* [REQUIREMENT]
Answer these questions from the excerpt on Gd(III)–Pt(IV) agents.
(a) Which university are the authors' departments part of?
(b) On what date was the paper received?
(c) What are the two Gd(III)–Pt(IV) agents reported called?

* [READING PASSAGE]
Casey J. Adams and Thomas J. Meade *
Departments of Chemistry, Molecular Biosciences, Neurobiology, and Radiology, Northwestern University, Evanston, Illinois 60208, USA. E-mail: tmeade@northwestern.edu

Received 22nd November 2019 , Accepted 28th January 2020

First published on 28th January 2020


Abstract

Pt(IV) prodrugs have emerged as versatile therapeutics for addressing issues regarding off-target toxicity and the chemoresistance of classic Pt(II) drugs such as cisplatin and carboplatin. There is significant potential for Pt(IV) complexes to be used as theranostic agents, yet there are currently no reported examples of Gd(III)–Pt(IV) agents for simultaneous MR imaging and chemotherapy. Here we report the synthesis, characterization, and in vitro efficacy of two Gd(III)–Pt(IV) agents, GP1 and GP2. Both agents are water soluble and stable under extracellularly relevant conditions but are reduced under intracellular conditions. Both are cytotoxic in multiple cancer cell lines, cell permeable, and significantly enhance the T1-weighted MR contrast of multiple cell lines. Thus, GP1 and GP2 are promising agents for tandem MR imaging and chemotherapy and provide a versatile platform through which future Gd(III)–Pt(IV) agents can be developed.

* [EXTRACTED RECORDS]
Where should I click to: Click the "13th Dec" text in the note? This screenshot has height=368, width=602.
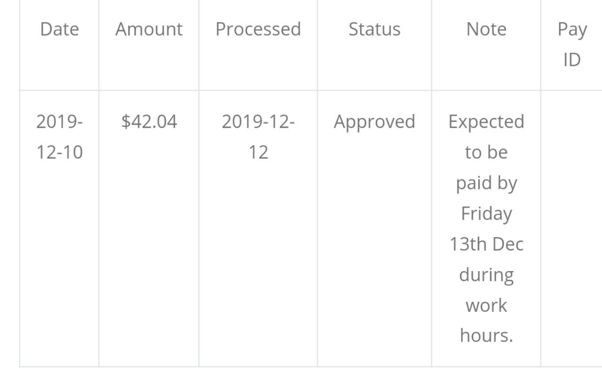pyautogui.click(x=486, y=244)
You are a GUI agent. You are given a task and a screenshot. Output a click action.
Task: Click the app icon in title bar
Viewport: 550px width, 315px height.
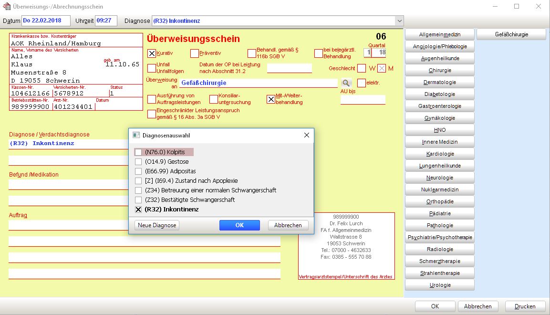(x=7, y=6)
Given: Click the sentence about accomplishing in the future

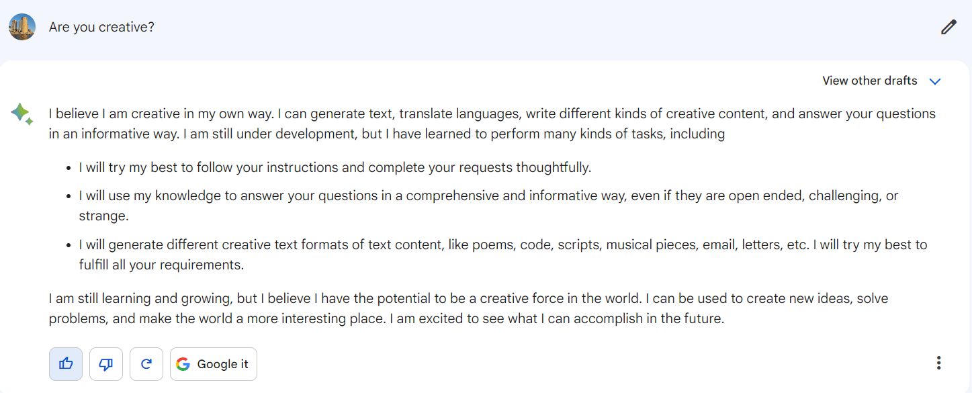Looking at the screenshot, I should click(560, 318).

* [SOLUTION TO THIS PROBLEM]
(a) Northwestern University, in Evanston, Illinois.
(b) 22nd November 2019.
(c) GP1 and GP2.